Project Prevention is headed by Barbara Harris, who started the organization in 1997. It was initially named CRACK (Children Requiring a Caring Kommunity). While her PR has become more sophisticated in recent years, Barbara Harris has famously been quoted as saying, “We don’t allow dogs to breed. We spay them. We neuter them. We try to keep them from having unwanted puppies, and yet these women are literally having litters of children.”

In Britain, human rights groups have been working actively to oppose Project Prevention. Initially it hoped to offer drug users money to be sterilized there too, but faced with the British Medical Association’s stringent ethical requirements, it decided to settle for offering payment for long-term contraception instead.

Now Barbara Harris has her sights on Africa, with her first stop in Kenya. There, she claims she has found a doctor who will insert intrauterine devices (IUD) into HIV-positive women for a fee of $7 a time. Not only will Project Prevention cover the cost, Harris also plans to offer women agreeing to this procedure a one-time cash payment of $40.

In a press release, the organization says that in addition to working to “cure” infants of AIDS, there is an urgent need to “prevent future pregnancies that may result in infants born HIV positive who would suffer daily and most will die before age 5.”

Of course, we can all agree that “All this human suffering is preventable.” That is precisely why treatment activists have been pushing for more widespread adoption of measures to prevent mother-to-child HIV transmission (PMTCT). The best PMTCT regimes currently recommended (which include putting the mother on full antiretroviral treatment) have been shown to make the risk of mother-to-child transmission virtually nonexistent (the WHO guidance on PMTCT suggests a risk of less than 2 percent; other estimates put the risk at less than 1 percent). If Barbara Harris were really concerned about ending suffering, she would be working night and day to ensure all HIV-positive women have access to and benefit from evidence-based HIV treatment and PMTCT services.

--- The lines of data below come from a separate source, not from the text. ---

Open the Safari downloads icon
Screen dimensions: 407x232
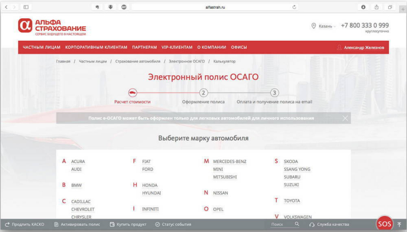tap(363, 7)
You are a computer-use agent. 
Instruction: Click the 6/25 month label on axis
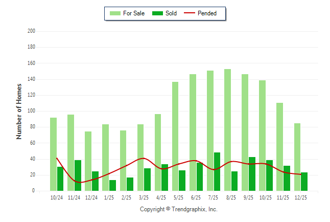click(x=196, y=197)
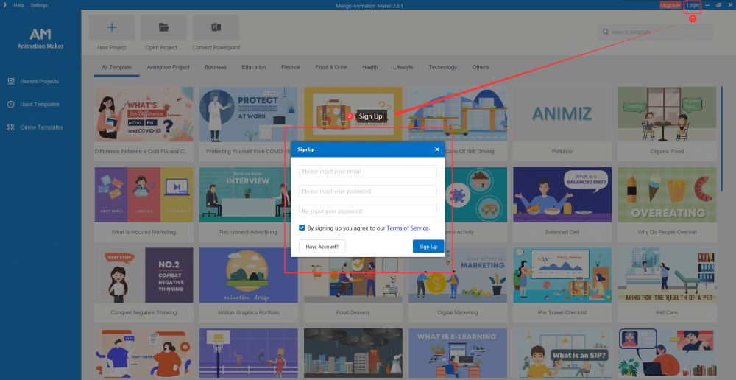Viewport: 736px width, 380px height.
Task: Open the Open Project folder icon
Action: coord(163,28)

But Project Prevention seems to have no knowledge of antiretroviral medications (ARVs) or PMTCT, since they claim that getting HIV-positive women on long term birth control is “the only way” to ensure there are fewer babies born with HIV.

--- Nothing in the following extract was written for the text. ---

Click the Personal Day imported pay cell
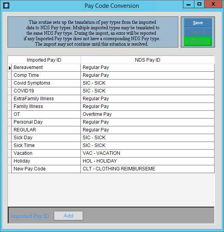 coord(46,122)
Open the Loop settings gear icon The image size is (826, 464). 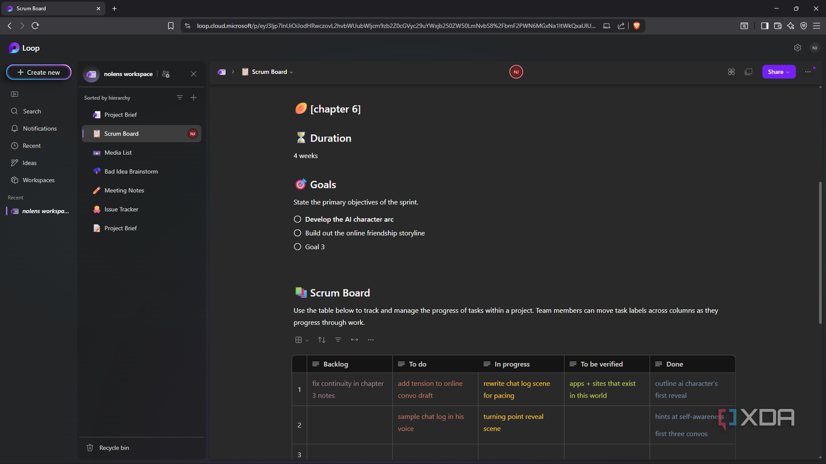[x=797, y=48]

The move to Kenya certainly does not seem like an accident. From its inception, Project Prevention has targeted black women and poor women (read this expose from the Committee on Women, Population, & the Environment). And long-time opponents of Barbara Harris and Project Prevention point out that while she and her organization claim to be concerned about scores of unborn babies, they seem to show no similar compassion towards their mothers.

For example, she makes no mention of any need to offer ARVs or other medical treatment to women living with HIV. Nor is there any indication of medical follow-up for the women accepting the IUDs, or financial assistance should they subsequently want them removed. Furthermore, the ethics of offering financial incentives to influence what should be carefully considered medical choices, are highly questionable. The $40 being offered to Kenyan women represents a large sum in a country with an average per capita GDP of $315.

Right now a group of HIV-positive Namibian women are in court demanding redress and an apology from their government, after they were sterilized against their will and in some cases, without their knowledge—simply because of their HIV status (read the trial blog at endforcedsterilisation.wordpress.com).

On the surface, offering HIV-positive women money to accept long-term contraception may not seem quite as bad as coercive or forced sterilization. But both practices stem from the same root–the belief that certain women, including those with HIV, have no right to have children. This is a pernicious belief that is founded on nothing but ignorance and prejudice. Instead of working to restrict women’s reproductive choices, surely we should be fighting to ensure that all women have access to the medicines and health care they need for themselves and their families.